§ **Selection**
* Begin *

The “Impermeable Clay Layer”
In the last post on implementation, APFG commented that the middle layer in the company is where you have most of the problems. Since almost everyone says this, let’s take a look at why.
For starters, let’s admit that it is not always true. There are often people at the top who are resistant to change and there are people at the bottom who resist change, while the middle embraces it. But maybe a quick review for me to see what I know about this topic. I’d hate to call it “resistance to change” because I’ve already sounded off against that so often that I’d be foolish to use it now. Besides, I dont like it. Let’s table the name for now and I’ll try to get back to it.
I’d bet that Jerry Harvey’s “anaclitic depression blues” has something to do with it. Harvey calls it “a form of depression that occurs when an individual, organizational structure, or idea that we lean on for emotional support is taken away from us.” Its causes include “A re-organization over which those who are being re-organized have no control; a layoff; or the kind of lousy, anti-requisite organization that Elliott Jaques talks about.”

* End *

§ **Material shown**
* Begin *

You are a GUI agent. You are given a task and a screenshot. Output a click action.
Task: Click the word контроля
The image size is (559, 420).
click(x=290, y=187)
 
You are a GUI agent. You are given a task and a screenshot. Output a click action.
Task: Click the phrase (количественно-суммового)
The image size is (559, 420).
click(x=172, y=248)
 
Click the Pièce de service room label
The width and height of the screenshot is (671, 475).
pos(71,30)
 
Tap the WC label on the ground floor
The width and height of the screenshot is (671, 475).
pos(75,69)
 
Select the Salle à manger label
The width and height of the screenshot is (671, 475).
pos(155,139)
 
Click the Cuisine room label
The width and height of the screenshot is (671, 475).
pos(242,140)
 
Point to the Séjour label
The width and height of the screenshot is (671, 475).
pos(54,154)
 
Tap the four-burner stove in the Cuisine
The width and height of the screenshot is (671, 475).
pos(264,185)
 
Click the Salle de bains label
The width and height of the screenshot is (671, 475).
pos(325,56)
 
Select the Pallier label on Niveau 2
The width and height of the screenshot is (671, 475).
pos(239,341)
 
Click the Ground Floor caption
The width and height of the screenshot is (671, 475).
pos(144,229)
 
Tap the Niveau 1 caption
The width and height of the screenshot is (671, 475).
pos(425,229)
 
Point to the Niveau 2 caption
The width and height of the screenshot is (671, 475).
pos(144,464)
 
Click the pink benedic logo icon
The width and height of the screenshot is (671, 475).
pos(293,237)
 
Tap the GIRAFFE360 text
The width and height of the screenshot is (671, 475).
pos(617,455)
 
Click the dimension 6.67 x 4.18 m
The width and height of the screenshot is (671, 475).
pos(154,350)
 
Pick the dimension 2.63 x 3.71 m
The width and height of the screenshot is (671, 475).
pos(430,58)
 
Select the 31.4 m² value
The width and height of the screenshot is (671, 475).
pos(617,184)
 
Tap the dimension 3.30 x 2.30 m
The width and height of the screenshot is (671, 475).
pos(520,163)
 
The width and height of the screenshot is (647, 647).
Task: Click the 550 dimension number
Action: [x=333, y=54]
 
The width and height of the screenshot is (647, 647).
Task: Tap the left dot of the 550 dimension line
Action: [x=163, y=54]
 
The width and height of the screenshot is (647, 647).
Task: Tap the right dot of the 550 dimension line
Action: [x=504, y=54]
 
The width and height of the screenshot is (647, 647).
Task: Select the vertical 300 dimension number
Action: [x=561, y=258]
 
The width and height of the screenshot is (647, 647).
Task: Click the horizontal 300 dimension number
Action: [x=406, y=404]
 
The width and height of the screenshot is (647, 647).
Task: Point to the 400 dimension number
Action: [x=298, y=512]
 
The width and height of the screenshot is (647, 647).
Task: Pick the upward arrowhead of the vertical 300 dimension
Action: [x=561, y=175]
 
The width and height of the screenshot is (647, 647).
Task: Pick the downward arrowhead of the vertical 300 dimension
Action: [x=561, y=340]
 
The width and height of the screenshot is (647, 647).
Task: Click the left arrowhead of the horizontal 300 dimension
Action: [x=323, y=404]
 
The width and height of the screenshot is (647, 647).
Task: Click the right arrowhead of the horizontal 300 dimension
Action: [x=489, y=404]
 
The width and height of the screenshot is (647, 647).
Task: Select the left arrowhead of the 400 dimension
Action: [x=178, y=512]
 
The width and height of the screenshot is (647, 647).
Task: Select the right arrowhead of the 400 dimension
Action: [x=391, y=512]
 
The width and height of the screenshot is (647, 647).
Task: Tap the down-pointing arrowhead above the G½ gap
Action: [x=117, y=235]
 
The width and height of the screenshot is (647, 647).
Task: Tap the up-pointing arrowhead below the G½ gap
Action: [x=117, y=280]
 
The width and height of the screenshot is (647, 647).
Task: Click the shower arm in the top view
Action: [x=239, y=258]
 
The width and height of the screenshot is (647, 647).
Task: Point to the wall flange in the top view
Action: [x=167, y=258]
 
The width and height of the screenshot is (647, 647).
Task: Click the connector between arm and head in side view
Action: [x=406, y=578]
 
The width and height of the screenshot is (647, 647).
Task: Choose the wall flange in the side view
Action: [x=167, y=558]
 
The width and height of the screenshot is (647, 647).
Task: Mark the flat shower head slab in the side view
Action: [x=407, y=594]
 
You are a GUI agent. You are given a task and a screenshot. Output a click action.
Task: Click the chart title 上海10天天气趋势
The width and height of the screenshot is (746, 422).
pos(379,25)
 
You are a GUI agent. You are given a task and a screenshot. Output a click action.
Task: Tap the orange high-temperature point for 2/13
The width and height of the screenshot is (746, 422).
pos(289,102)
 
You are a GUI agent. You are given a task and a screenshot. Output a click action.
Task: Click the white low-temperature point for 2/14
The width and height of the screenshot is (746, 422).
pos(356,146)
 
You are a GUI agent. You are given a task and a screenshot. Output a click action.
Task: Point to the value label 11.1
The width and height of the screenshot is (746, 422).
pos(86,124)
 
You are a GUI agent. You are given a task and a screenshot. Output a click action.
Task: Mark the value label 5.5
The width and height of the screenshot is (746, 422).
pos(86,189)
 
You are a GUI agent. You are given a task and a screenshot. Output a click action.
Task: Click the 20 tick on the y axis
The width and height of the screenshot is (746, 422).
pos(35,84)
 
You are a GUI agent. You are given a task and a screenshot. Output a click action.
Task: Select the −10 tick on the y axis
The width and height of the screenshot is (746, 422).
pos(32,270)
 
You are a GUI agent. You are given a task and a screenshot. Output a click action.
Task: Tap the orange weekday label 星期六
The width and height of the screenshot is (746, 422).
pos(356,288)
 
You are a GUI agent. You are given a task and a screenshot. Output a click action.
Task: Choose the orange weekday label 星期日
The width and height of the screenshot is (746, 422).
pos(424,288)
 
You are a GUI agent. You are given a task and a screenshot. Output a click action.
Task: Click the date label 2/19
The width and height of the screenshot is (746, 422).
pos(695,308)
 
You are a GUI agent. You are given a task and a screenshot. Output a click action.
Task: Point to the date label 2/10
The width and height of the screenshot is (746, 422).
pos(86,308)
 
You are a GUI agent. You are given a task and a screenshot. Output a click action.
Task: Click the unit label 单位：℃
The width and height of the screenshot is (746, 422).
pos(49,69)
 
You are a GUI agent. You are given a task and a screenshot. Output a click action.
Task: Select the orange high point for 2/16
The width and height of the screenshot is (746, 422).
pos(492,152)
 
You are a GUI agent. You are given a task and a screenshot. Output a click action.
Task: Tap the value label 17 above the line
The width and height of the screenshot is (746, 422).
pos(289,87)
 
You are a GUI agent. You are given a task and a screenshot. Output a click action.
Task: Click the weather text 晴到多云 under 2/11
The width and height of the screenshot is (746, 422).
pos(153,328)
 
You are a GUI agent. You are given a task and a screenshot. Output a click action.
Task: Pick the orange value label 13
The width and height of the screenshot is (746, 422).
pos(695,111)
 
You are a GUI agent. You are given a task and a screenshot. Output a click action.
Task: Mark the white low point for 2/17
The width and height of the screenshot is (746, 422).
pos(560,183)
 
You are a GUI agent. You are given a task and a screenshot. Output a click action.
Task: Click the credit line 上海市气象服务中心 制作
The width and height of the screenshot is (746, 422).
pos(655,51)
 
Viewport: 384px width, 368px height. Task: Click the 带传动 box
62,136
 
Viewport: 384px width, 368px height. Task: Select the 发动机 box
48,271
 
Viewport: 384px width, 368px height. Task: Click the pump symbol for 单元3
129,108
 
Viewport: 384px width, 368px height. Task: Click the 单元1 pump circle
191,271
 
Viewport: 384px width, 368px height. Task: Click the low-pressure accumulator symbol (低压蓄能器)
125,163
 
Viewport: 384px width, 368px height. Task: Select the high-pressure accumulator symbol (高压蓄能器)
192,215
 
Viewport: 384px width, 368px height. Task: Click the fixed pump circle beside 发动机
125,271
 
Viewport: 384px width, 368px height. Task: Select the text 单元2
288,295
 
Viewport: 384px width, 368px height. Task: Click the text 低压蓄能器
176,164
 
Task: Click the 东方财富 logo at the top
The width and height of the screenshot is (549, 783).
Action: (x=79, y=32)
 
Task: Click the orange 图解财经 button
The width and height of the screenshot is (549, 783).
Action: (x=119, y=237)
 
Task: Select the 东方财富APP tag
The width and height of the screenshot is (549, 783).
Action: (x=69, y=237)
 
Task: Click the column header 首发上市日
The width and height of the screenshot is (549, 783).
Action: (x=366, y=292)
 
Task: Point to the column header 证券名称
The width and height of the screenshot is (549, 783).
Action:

* End *

§ **Your tasks**
a: In the post on the middle layer, who commented that most of a company's problems sit in its middle layer?
b: Write the next part of the post on the middle layer, starting after its last sentence.
The lines are separate material, unrelated to the post on the middle layer.

§ **Outputs by task**
a: APFG

b:
Let’s face it: when we are invited into a company as consultants, we’re not going in to a great company. Great companies rarely need consultants. Most of the time we are going into a company that is resoundingly anti-Requisite where people have been reorganized time and time again, or had change forced down their throats, and where management wrecks apart groups that coalesce into strong work teams. I’d say that all of this qualifies as anticlitic depression blues (ADB) making material.
Middle managers may be more likely to have ADB than the top of the bottom. The top still dream of big things: most in the executive suite can make a reasonable case to themselves for becoming part of what Art Kleiner calls the in-crowd of the organization. (See “Are you in with the in-crowd?” in the May[?]HBR or Kleiner’s book.) Middle managers have often gotten to where they are by buying into the system more so than upper managers or the bottom. Lower level workers don’t have enough information to really understand what the corporate values really are, except that they get shafted a lot. Middle managers grew to their positions by following the value system extremely closely. This leads them to become Defenders of the Faith, as it were, even though they don’t like it.
You know, come to think of it, it’s not that the lower rung isn’t accepting of change but that most of the changes that we’re talking about don’t affect them all that much. That is, their chances for advancement aren’t going to look substantially different in a requisite organization than in a non-RO. They hate change all the time, which is why you have to introduce a new process with care.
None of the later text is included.